▶ _Kutipan halaman_:
==*==
-->

Ragam UU Kontroversial, Demokrasi Nyata Gagal


Oleh : Irayanti S.AB (Relawan Media)

Tanggal 20 Oktober 2020 menjadi penanda usia sudah satu tahun Presiden Joko Widodo dan Wakil Presiden Ma'ruf Amin memerintah. Sejumlah produk legislasi berupa undang-undang lahir di tahun pertama pemerintahan mereka. Sejumlah kebijakan atau Undang-undang tahun pertama jilid II pak Jokowi ini tidak lepas dari kontroversi. 

Di rilis dari Kompas.com (20/10/2020) tiga undang-undang kontroversial itu diantaranya revisi UU Mineral dan Batu Bara, revisi UU Mahkamah Konstitusi (MK), Omnibus Law UU Cipta Kerja. Tiga undang-undang kontroversi tersebut bagai kado setahun rezim yang masih membuat rakyat terkejut bukan main. 

Malangnya Rakyat Indonesia

Dilansir Kompas.id, Sabtu (13/5/2020), RUU Minerba disahkan pada 13 Mei 2020. Peneliti dari Auriga Nusantara Iqbal Damanik menyatakan, pengesahan revisi UU Minerba menegaskan keberpihakan pemerintah terhadap korporasi tambang batu bara.

Berikutnya, revisi UU MK yang juga merupakan usulan DPR disepakati pemerintah yang dibahas hanya berjalan tiga hari mulai 25-28 Agustus. RUU MK disahkan dalam rapat paripurna pada 1 September 2020. Koalisi masyarakat sipil menilai materi dalam UU baru itu syarat barter kepentingan antara DPR dan MK.

Teranyar, adalah pengesahan UU Ciptaker yang berujung gelombang demo di berbagai daerah. Kritik dan aksi protes bahkan telah digelar sejak tahun lalu untuk menggagalkannya. 

Sayang, rakyat harus menelan pil kecewa. Tanggal 5 Oktober 2020 saat tengah malam, DPR dan pemerintah menyepakati omnibus law UU Cipta Kerja menjadi undang-undang walau draftnya belum final. UU dengan nama lain sapu jagat ini merupakan target Jokowi sejak dilantik sebagai presiden di periode kedua.

Demokrasi Pencipta Masalah

"Kedaulatan berada di tangan rakyat." 

"Dari rakyat,oleh rakyat dan untuk rakyat."
==*==
▶ _Data yang diberikan_:
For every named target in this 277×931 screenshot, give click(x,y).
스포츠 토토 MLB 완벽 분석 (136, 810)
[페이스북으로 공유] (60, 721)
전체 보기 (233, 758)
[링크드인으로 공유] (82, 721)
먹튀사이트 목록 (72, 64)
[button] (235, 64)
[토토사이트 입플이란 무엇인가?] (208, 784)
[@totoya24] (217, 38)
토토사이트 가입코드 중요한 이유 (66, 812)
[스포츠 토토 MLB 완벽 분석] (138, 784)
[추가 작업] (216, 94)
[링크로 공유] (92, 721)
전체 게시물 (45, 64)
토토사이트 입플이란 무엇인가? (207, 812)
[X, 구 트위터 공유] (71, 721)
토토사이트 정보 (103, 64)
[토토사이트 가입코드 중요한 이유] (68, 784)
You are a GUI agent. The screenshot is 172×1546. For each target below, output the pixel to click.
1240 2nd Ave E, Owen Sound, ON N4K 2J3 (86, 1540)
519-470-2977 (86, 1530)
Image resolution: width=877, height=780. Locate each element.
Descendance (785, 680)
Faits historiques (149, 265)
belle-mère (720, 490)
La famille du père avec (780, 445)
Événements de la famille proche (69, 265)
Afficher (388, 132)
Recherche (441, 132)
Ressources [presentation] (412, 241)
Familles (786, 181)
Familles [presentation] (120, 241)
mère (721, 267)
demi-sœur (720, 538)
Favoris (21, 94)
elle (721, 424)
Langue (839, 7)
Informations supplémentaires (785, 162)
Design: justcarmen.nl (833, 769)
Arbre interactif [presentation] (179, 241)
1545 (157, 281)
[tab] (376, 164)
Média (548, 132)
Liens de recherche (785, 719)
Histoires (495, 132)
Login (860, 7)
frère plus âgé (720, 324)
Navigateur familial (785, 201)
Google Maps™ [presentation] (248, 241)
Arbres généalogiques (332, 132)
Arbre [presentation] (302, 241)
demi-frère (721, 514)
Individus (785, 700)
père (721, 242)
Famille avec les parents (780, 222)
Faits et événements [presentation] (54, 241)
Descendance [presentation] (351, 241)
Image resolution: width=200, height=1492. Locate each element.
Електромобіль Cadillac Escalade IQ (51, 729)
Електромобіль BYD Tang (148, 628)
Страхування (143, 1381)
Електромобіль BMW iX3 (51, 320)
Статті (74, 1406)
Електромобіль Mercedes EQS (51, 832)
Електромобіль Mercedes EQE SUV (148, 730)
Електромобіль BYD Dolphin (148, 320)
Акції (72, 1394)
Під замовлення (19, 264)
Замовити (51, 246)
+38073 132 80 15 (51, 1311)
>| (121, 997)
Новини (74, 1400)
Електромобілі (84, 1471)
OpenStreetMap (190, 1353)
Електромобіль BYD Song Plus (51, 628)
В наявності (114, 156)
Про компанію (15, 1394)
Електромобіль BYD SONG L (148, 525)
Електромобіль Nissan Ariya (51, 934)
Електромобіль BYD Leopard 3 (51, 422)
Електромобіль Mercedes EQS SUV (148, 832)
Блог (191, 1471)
==*==
▶ _Tugas_: Dalam artikel tentang undang-undang kontroversial di atas, kapan RUU MK disahkan dalam rapat paripurna?

▶ _Jawaban_: Pada 1 September 2020.